(Screenshot grounding data)

════════════════

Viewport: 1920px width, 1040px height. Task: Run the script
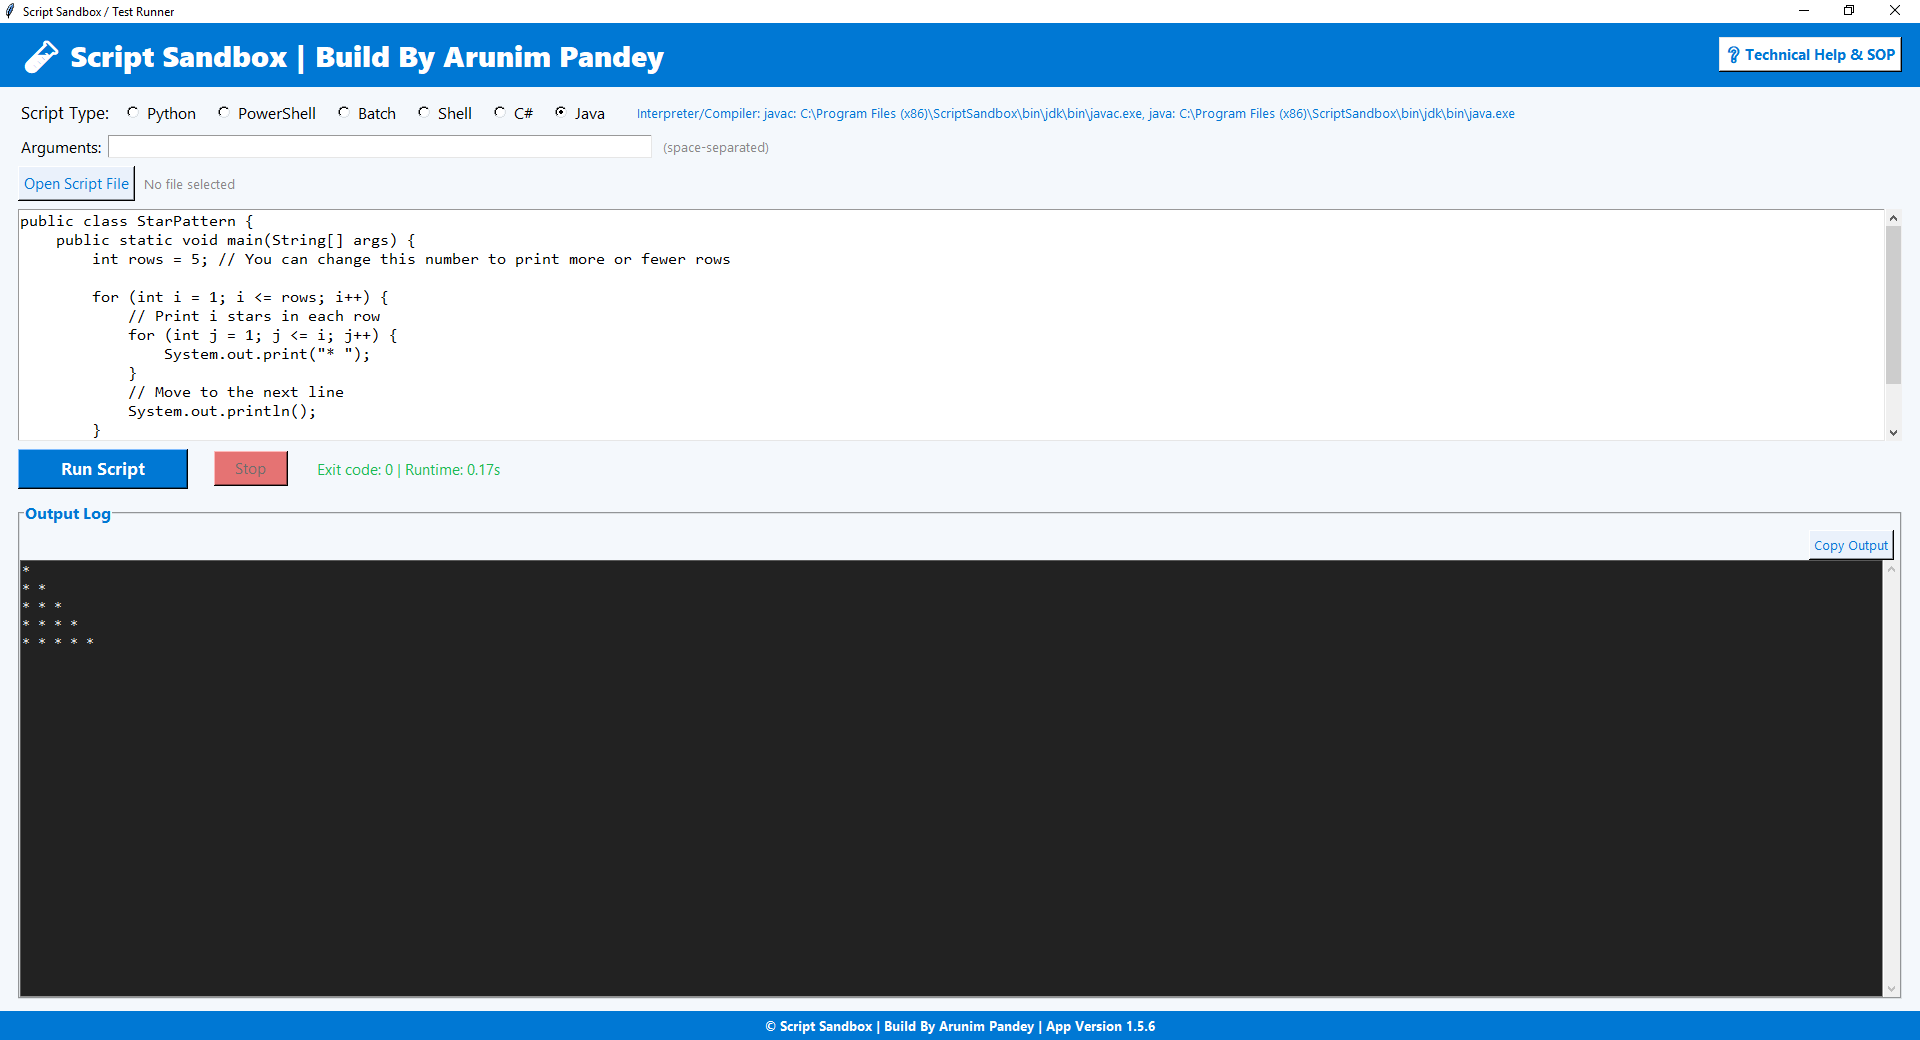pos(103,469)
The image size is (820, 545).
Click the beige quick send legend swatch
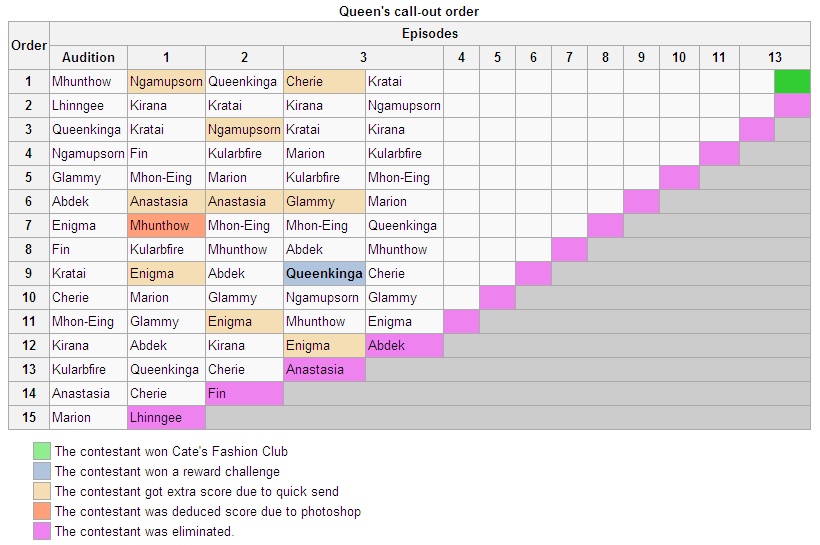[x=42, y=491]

════════════════

• _Exercise_
Please retype the records above exactly, but leave out any pictures.

• _Result_
Viewport: 1920px width, 1040px height. Task: Run the script
pos(103,469)
The image size is (820, 545).
Click the beige quick send legend swatch
[x=42, y=491]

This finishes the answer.